WHAT THE TASK ASKS —
The result should be the lines from the one that contains "You are a computer-use agent. Image" to the final line of the entries below, copied exactly and with no pictures.

=-=-=

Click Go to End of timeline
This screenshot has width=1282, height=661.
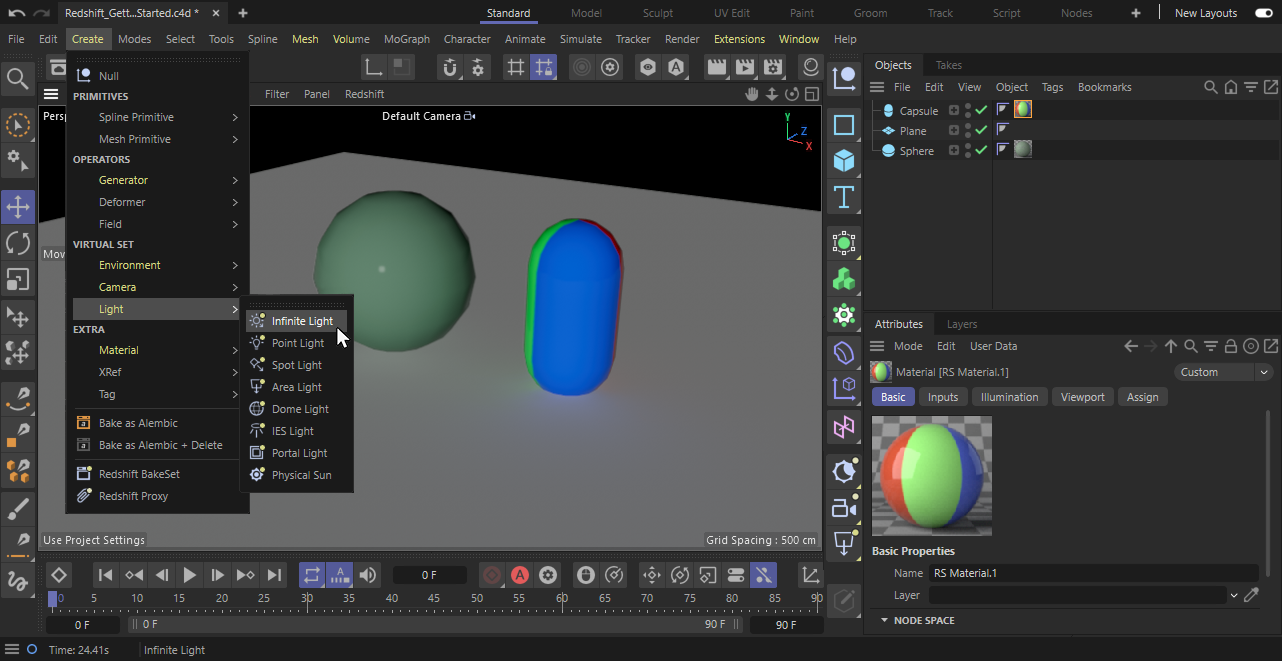[x=273, y=575]
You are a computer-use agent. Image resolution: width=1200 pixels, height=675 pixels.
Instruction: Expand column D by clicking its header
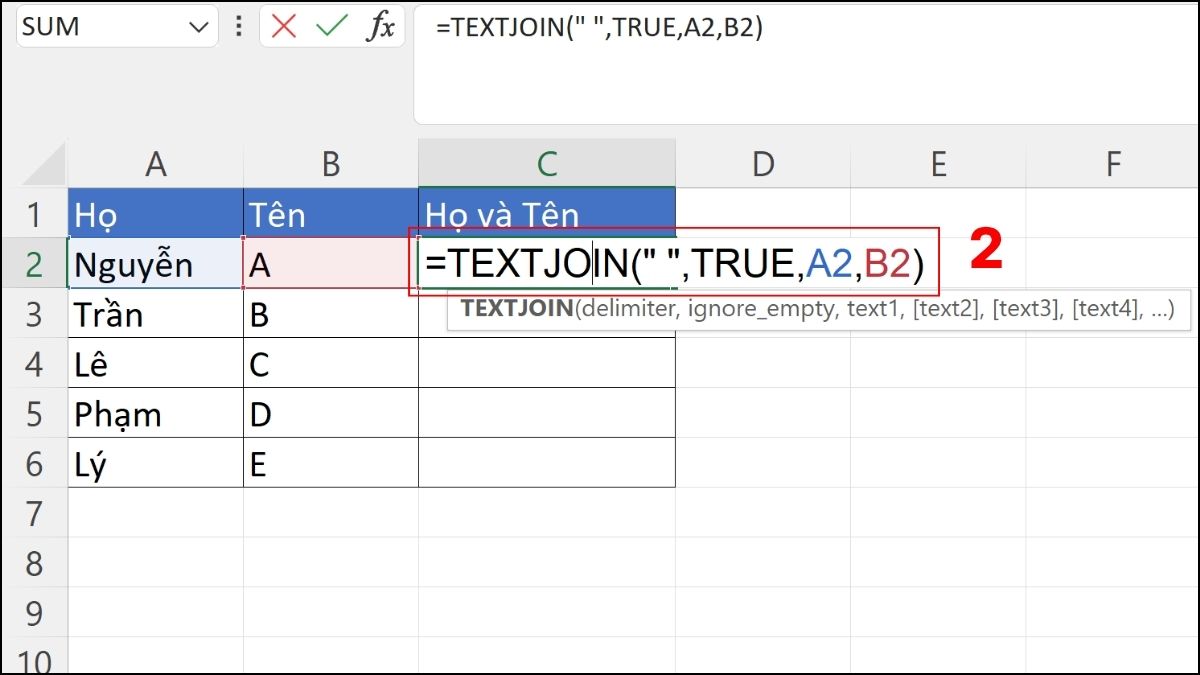(763, 164)
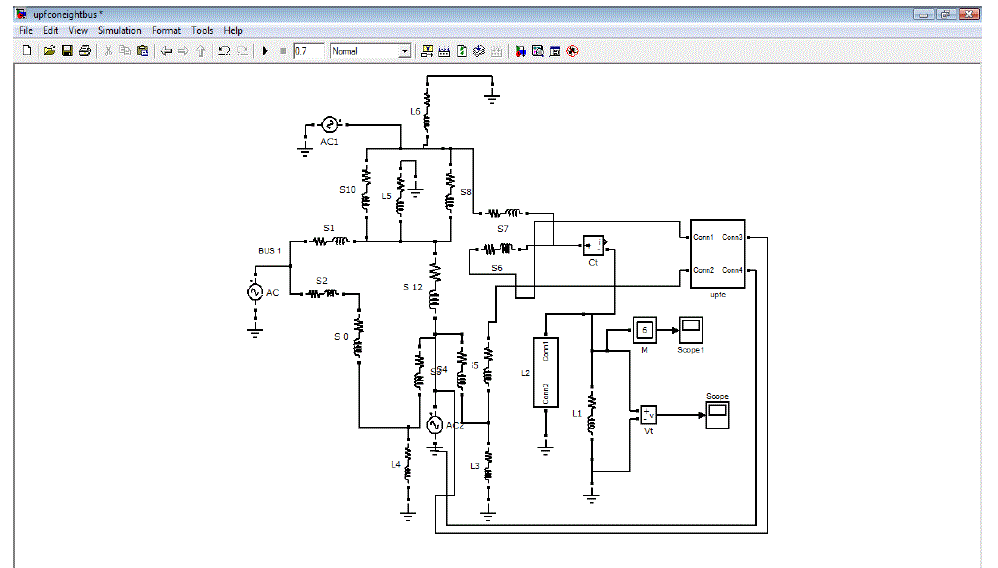Select the upfc subsystem block
This screenshot has height=568, width=998.
717,254
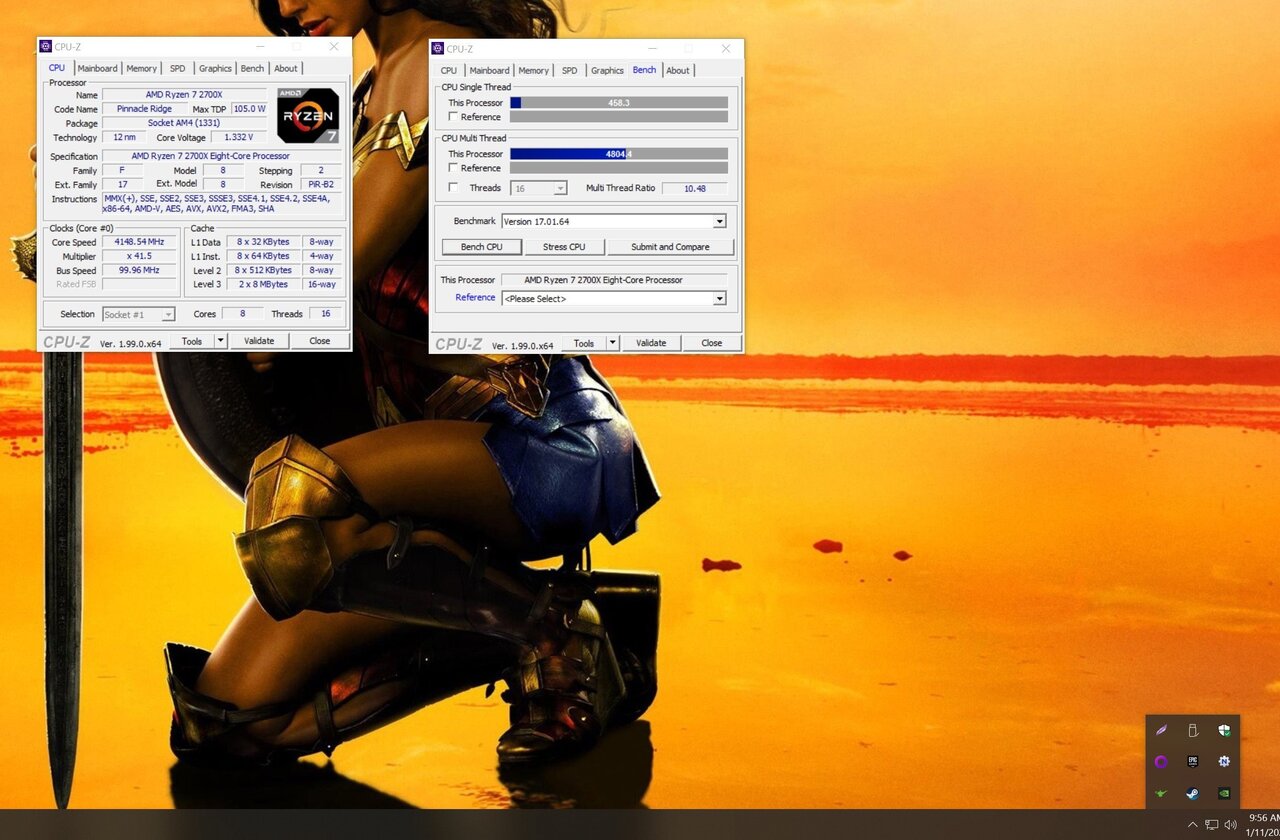Click the multi-thread score progress bar
Image resolution: width=1280 pixels, height=840 pixels.
coord(618,153)
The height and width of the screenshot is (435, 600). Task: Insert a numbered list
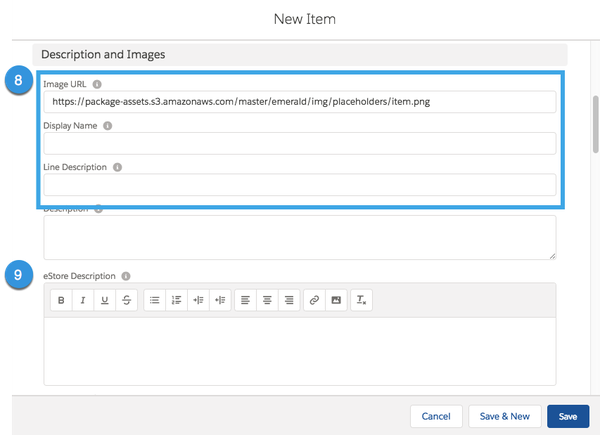pyautogui.click(x=177, y=300)
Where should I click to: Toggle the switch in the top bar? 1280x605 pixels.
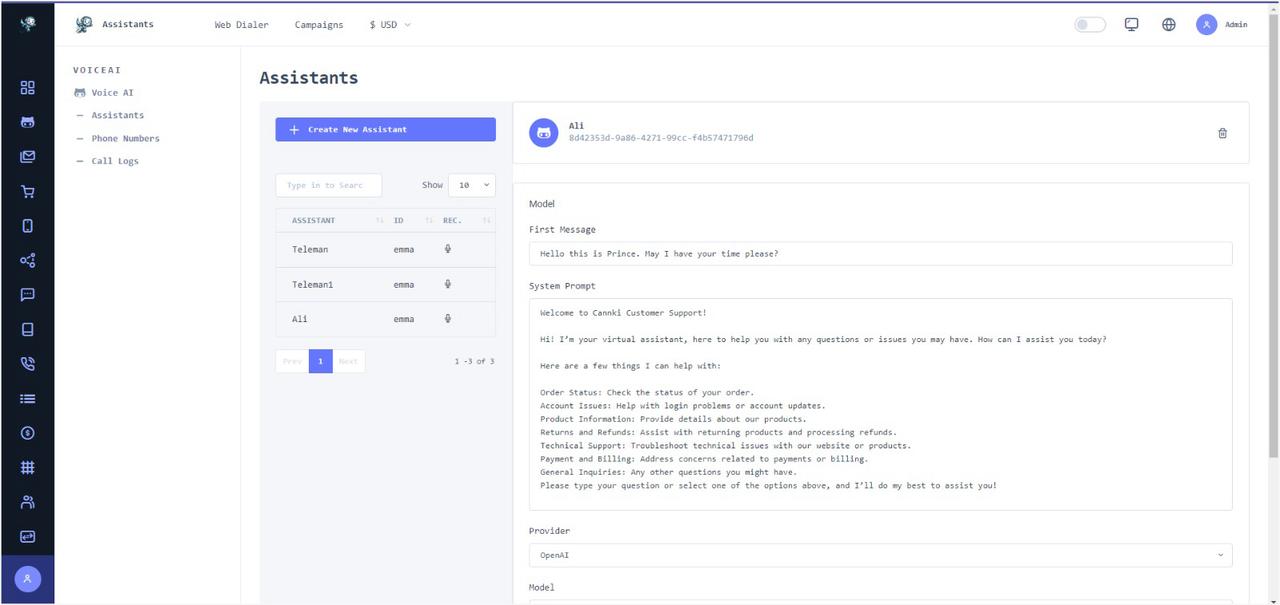pyautogui.click(x=1090, y=24)
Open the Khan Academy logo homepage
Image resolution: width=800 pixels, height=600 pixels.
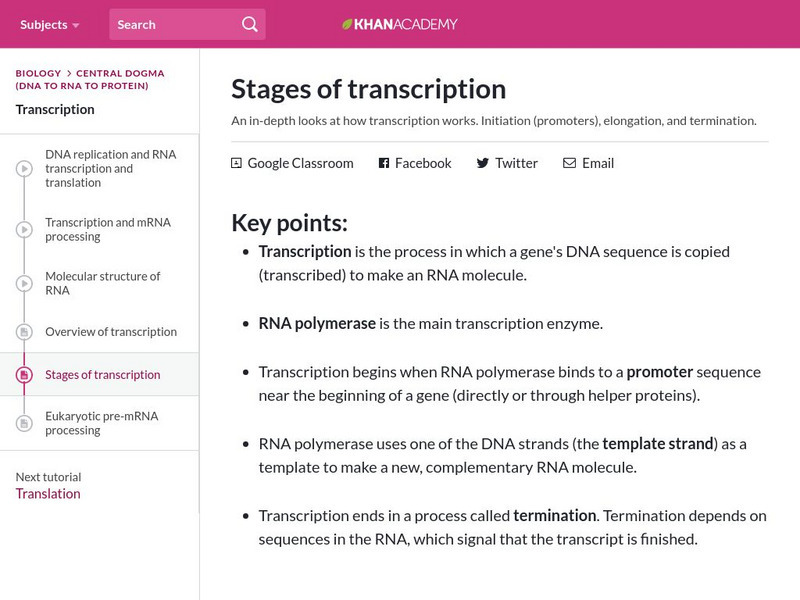[402, 23]
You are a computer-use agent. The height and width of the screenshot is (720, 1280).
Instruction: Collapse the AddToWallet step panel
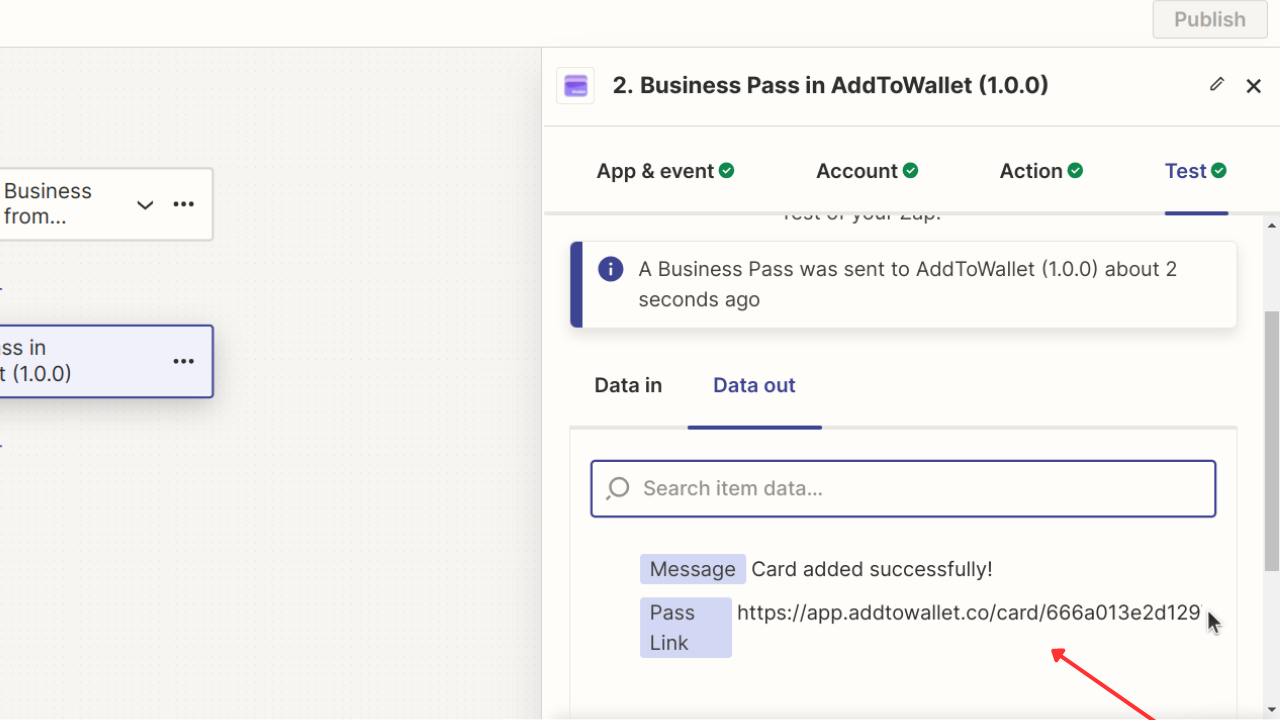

=-=-=

ANSWER SPACE —
You are a computer-use agent. Image resolution: width=1200 pixels, height=675 pixels.
Instruction: Expand column D by clicking its header
(763, 164)
Select the upfc subsystem block
This screenshot has height=568, width=998.
717,254
Click the multi-thread score progress bar
Image resolution: width=1280 pixels, height=840 pixels.
coord(618,153)
The height and width of the screenshot is (435, 600). Task: Insert a numbered list
pyautogui.click(x=177, y=300)
Where should I click to: Toggle the switch in the top bar? 1280x605 pixels.
pyautogui.click(x=1090, y=24)
Open the Khan Academy logo homepage
Image resolution: width=800 pixels, height=600 pixels.
[402, 23]
You are a computer-use agent. The height and width of the screenshot is (720, 1280).
Instruction: Collapse the AddToWallet step panel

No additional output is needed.